Without another thought, I fucked her again. And it was in those first few seconds of pushing my cock inside the nameless Evie look-alike that I didn’t feel like I was going to die.

There was nothing. I was numb, free of the pain.

And that was when I realized that screwing someone who looked like Evie would free me from the pain more than coke ever would, not that it’d stop me from snorting it in tandem with sex. They just kind of went hand in hand.

But from that moment on, I’d search out that nothingness like a sniffer dog tracking drugs.

I never slept with the same girl twice. No, because in my fucked-up brain, it felt like a betrayal against the only woman I’d ever loved—you know, the one who had left me in this fucking mess.

So, screwing these women once was fine. Twice would be a betrayal that I apparently couldn’t do.

I know. It’s fucked up.

But this was my life for the next five years.

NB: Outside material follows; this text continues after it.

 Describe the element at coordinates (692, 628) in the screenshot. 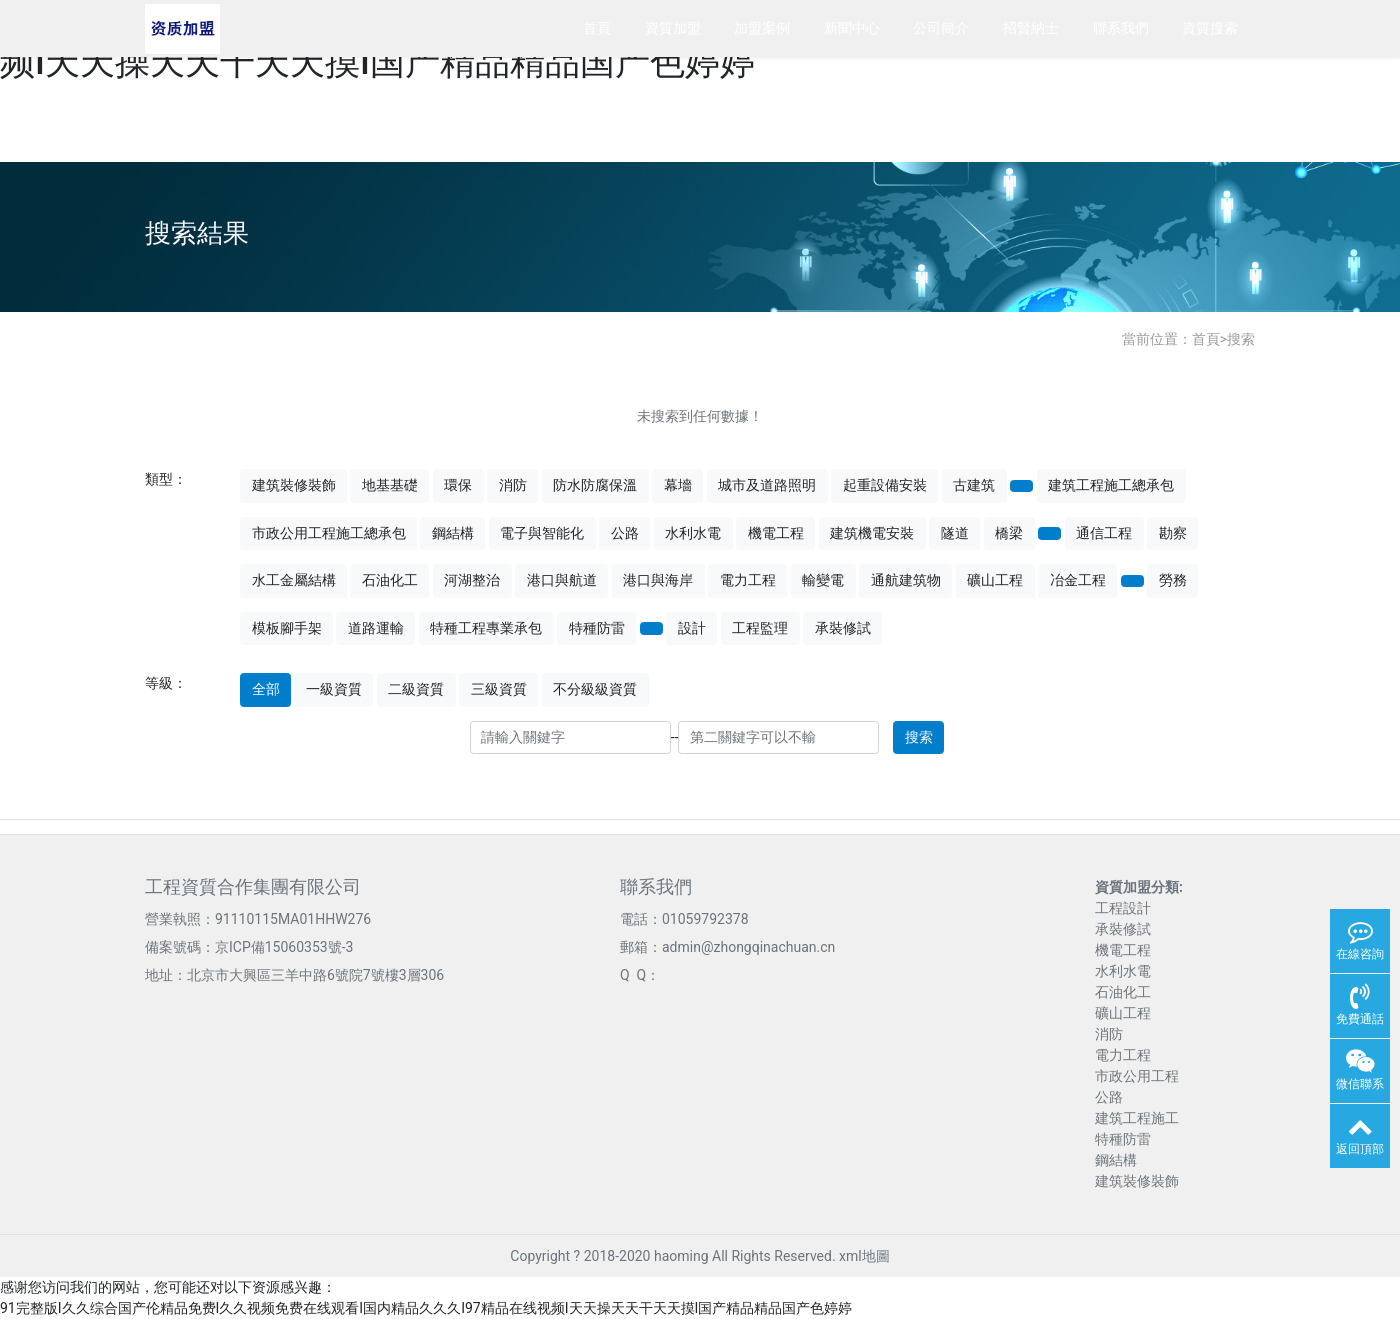

I see `設計` at that location.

When the pain was unbearable, which was pretty regularly, I would take some coke and go out to a bar alone. I’d stay out until I found someone who looked enough like Evie to get me through the night. I’d chat her up with sweet words and empty promises—not that it was ever hard for me to get laid. Then, I’d take her back to her place or a hotel, a pub restroom, or an alleyway—I wasn’t fussy, so long as I could fuck myself into oblivion—and I’d feel that comforting numbness that would get me through a few more days.

It was an addiction I couldn’t seem to break, not until my father died. Trust me, it wasn’t the grief that made me want to sort out my life. No, it was the glaring fact that I didn’t want to die in some shitty hotel room with coke up my nose and a faceless lay next to me in bed—like he had.

Although my lay would have been female, unlike his.

My father was men all the way, much to my mother’s dismay. That was only because she was worried about his preference for men getting out and ruining her public image.

So, when my father died, after five years of living with my coke and sex addiction, I put myself into rehab. I found out from my counselor that I didn’t actually have a sex addiction. I was addicted to having sex with women who looked like my ex-wife.